Les dockers français annoncent un durcissement des grèves au mois de mars pour contester la réforme des retraites. Le secteur portuaire subit déjà des pertes économiques et les professionnels réclament des mesures urgentes pour sortir de la crise.

Une escalade des actions est en cours de préparation par les dockers français. Face à l’application de la réforme des retraites à leur secteur, ils comptent durcir la pression au mois de mars.

La CGT Ports et Docks accuse le gouvernement de faire fi de ses propositions de sortie de crise malgré les mouvements observés. Les syndicats rappellent la promesse d’Emmanuel Macron en 2022 d’exempter les ouvriers portuaires de cette réforme, qui reporte leur départ à la retraite de 58 à 60 ans.

Au cœur du conflit : le refus des deux années supplémentaires de travail et la demande de reconnaissance de la pénibilité (horaires décalés, exposition à l’amiante jusqu’en 2027).

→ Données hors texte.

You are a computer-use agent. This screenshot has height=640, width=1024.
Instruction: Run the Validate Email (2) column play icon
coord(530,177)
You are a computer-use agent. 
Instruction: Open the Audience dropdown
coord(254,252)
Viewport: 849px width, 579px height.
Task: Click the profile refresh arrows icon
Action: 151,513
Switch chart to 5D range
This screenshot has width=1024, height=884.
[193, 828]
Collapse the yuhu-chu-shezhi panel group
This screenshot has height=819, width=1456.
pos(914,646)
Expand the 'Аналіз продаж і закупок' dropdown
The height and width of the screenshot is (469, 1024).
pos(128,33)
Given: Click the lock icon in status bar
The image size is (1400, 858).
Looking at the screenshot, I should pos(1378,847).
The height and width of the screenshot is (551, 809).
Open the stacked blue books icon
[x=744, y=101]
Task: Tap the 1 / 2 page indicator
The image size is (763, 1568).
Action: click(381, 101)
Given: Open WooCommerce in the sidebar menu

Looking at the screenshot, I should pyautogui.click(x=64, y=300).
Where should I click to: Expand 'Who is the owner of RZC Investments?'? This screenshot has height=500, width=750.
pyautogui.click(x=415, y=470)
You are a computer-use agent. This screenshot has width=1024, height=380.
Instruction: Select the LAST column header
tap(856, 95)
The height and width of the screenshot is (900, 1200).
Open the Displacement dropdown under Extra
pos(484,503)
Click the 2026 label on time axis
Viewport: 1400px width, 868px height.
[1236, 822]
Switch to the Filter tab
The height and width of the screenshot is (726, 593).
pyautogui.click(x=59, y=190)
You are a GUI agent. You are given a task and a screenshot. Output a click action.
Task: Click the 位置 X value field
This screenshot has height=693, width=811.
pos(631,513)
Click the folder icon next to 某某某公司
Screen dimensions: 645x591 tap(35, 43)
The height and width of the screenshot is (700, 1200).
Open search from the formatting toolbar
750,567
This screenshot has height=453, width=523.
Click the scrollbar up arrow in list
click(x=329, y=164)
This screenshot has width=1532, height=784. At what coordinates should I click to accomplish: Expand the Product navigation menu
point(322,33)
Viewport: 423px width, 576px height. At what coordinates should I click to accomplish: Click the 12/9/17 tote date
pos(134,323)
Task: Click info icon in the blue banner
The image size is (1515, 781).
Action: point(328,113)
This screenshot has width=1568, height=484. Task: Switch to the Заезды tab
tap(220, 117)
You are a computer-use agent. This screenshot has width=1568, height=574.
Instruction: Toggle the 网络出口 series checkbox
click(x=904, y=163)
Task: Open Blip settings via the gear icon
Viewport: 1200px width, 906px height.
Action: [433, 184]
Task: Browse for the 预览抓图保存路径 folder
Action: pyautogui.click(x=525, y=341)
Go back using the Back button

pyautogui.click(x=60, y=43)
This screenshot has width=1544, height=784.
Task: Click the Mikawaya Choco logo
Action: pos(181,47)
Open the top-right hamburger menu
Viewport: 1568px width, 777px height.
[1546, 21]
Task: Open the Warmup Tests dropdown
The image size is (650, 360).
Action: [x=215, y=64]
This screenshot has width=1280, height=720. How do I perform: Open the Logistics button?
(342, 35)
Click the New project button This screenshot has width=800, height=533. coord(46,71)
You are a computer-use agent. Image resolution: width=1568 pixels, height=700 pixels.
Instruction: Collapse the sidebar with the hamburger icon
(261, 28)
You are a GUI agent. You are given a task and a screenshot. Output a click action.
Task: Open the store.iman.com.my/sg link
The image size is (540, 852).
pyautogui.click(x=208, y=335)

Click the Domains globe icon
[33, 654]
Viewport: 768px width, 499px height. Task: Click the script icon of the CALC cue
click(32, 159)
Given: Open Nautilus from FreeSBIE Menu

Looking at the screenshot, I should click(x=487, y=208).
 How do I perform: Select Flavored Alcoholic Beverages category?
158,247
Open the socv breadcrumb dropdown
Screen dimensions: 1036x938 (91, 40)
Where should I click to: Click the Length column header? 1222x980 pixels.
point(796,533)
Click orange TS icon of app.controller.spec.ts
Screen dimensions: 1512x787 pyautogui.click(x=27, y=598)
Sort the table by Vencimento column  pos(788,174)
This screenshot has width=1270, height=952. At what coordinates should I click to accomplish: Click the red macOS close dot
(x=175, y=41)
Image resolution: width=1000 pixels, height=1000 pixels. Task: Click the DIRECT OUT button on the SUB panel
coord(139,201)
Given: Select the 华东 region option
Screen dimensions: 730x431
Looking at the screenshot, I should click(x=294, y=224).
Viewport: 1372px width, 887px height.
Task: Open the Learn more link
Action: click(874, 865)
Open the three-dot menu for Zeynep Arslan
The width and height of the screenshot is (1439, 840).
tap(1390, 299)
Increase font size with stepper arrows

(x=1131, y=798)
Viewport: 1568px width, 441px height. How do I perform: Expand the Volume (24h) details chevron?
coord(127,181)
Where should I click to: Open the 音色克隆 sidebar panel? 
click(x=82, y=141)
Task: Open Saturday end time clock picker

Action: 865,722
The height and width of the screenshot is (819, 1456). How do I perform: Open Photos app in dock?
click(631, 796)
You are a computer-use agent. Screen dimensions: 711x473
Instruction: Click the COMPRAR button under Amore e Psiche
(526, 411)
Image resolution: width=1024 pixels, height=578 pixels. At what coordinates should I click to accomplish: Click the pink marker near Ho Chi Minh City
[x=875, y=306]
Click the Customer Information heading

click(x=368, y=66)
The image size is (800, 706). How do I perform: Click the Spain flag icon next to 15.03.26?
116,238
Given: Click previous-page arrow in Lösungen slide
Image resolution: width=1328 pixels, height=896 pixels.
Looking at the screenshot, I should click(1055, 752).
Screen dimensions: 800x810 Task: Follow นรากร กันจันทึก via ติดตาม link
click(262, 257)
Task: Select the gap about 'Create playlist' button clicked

La CGT rejette la contre-proposition de six mois de compensation du gouvernement jugée insuffisante.

Les dockers réclament également 10 milliards € d’investissements pour moderniser les ports face aux transitions énergétiques. Si leurs exigences ne sont pas satisfaites, une assemblée générale prévue le 25 mars décidera de la suite du mouvement.

Les grèves répétées depuis 2023 paralysent à chaque l’activité portuaire, notamment à Marseille-Fos, où 40% des conteneurs sont déroutés vers Gênes ou Barcelone. Les surcoûts liés à la logistique, les annulations de rendez-vous et les pénalités perturbent les transporteurs et les chargeurs.

Les syndicats patronaux (TLF Oversezs, FNTR) alertent sur l’exaspération des entreprises qui font face à une hausse des défaillances (+13%) dans un contexte économique déjà fragile.

Face à une situation compliquée, les professionnels exigent des mesures immédiates : reprise du dialogue social, régulation des frais portuaires abusifs et sécurisation des flux commerciaux.

Alors que le gouvernement semble absent, la pression persiste pour éviter un nouveau lock-out de trois jours en mars et une paralysie durable des ports français, vitaux pour l’économie nationale.